===== 本文 =====

ちょっと変わった名前の本屋にて、本のソムリエが選ぶ「○○なときにピッタリな本」5つ (original) (raw)

東京都江戸川区篠崎──。都営新宿線の終着始発駅である本八幡のひとつ新宿寄り、23区内とはいえ東京の都心よりも千葉県に近い閑静な住宅街に、一風変わった本屋さんがあります。

その名も「読書のすすめ」

江戸川区で本屋は儲からない?

店長の清水克衛(しみずかつよし)さんは、大手コンビニエンスストアの店長を10年間務めた後、1995年に「読書のすすめ」を開店しました。この、本屋にしては少し変わった名前を付けたのも、「読書の良さをもっと多くの人に知ってもらいたい」という思いから。

しかし、本屋を立ち上げようとしたときに訪れた書籍卸売商業者には「成功するわけがない」と全否定されてしまいます。「江戸川区で本屋なんて儲からないよ。やるならエロ本でも売ることだね」と。

===== データ一覧 =====

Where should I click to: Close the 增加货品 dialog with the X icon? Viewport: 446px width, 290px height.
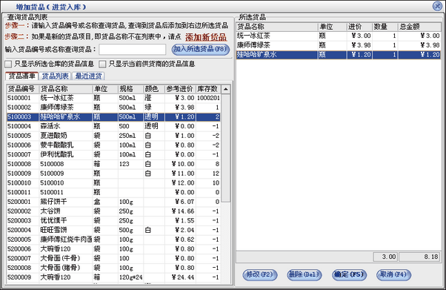pos(437,6)
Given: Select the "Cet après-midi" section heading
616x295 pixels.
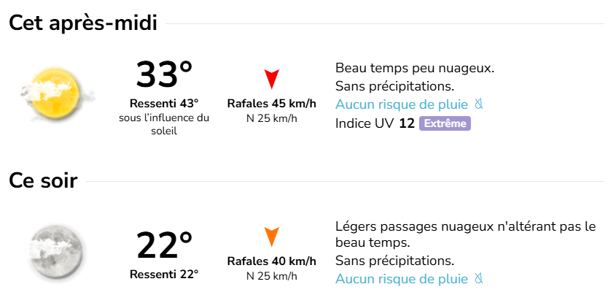Looking at the screenshot, I should pyautogui.click(x=83, y=23).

=====

• **取り組む内容**:
江戸川区の本屋「読書のすすめ」を紹介する記事について、最後の文の後に続く部分を書き進めてください。 データは使わなくても構いません。

• **解答**:
予想もしていなかった話に、ショックを受けた清水さん。駅近くのガードレールに腰掛け、風に吹かれながら、目の前が真っ暗になりました。しかし、しばらく考え直した結果「いや、そんなわけないぞ」と気を取り直し、別の書籍卸売商業者に掛け合ったところ、話はスムーズに進んだそうです。

「あのとき諦めずに考え直すことができたのも、それまでの読書経験があったから」と清水さんは振り返ります。

本は、人生を自分の足でしっかりと歩ける手助けをしてくれるものだと思います。本を読むと心の筋力を鍛えることができます。生きていれば、いいことばかりではなく、うまくいかないこともあります。心の筋力があれば、ピンチを乗り越えることができる。それがつまり『生きる力』となるのです。

読書のすすめの店頭には、新刊やベストセラーはほとんどなく、その多くは3~5年前に発売された本ばかり。しかし、大型書店でも4~5冊ほどしか売れない本が、読書のすすめでは200冊以上売れたりすることもあるそうです。

江戸川区の小さな本屋からベストセラーが生まれる。その販売力の源は、清水さんの「本に捧げる熱意」に他なりません。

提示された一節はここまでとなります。